Reviewing the episode for Gizmodo, James Whitbrook praised how the crossover was used as a meta commentary on Strange New Worlds and its characters. He said Star Trek fans had expectations for how Pike and his crew would be portrayed in the series based on their history in the franchise, but Strange New Worlds had "hit [them] with the reality that the versions of the characters we're seeing on screen right now aren't those images. They have to get there, they need to experiment and doubt and overcome and grow as people", and the episode shows Boimler and Mariner coming to a similar conclusion when they find versions of the Enterprise crew that do not match their expectations. Phipps discussed how the episode takes the story arcs of several Strange New Worlds characters seriously, despite the overall light and humorous tone. He highlighted Chapel's "heartbreaking" scene where she learns that her relationship with Spock is temporary. DeCandido and Baugher also highlighted that moment, praising Bush for her performance in the scene. Baugher said Bush is "generally great as Chapel, but her brief scenes this week are some of her best yet". Baugher also praised the impacts of the crossover on Pike's outlook on his future, giving him a "strangely hopeful moment" when he celebrates his birthday with the crew.
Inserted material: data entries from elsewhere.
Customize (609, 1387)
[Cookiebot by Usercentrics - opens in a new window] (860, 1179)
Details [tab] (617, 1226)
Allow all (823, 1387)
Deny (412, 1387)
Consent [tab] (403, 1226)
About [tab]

DeCandido said his favorite part of the episode was the new animated version of the opening credits. Baugher and Mooney both singled out the credits as being beautifully animated. Alex Cranz at The Verge said Quaid and Newsome moved seamlessly into live-action. Phipps said the transition from animation to live-action for Boimler and Mariner was aided by Quaid and Newsome bearing "more than a passing resemblance" to their respective characters. Mooney felt this transition was the best part of the episode, saying "Quaid's makeup and costuming is delightful, unafraid to appear potentially goofy in live action. Quaid's performance is good, giving, and game, particularly his efforts to recreate Boimler's animated choreography". Baugher said Quaid had not received the praise he deserved for his voice performance in Lower Decks and she found him to be "utterly charming" as the live-action version. She said Newsome was "as much a fast-talking wrecking ball here as she is in cartoon form". DeCandido found Mariner's personality to be less annoying in live-action than in animation.

===Accolades===
"Those Old Scientists" was named the 16th best episode of the year by Mashable. Frakes, Lyn, and Wolkoff were finalists for the 2024 Hugo Award for Best Dramatic Presentation, Short Form, for the episode.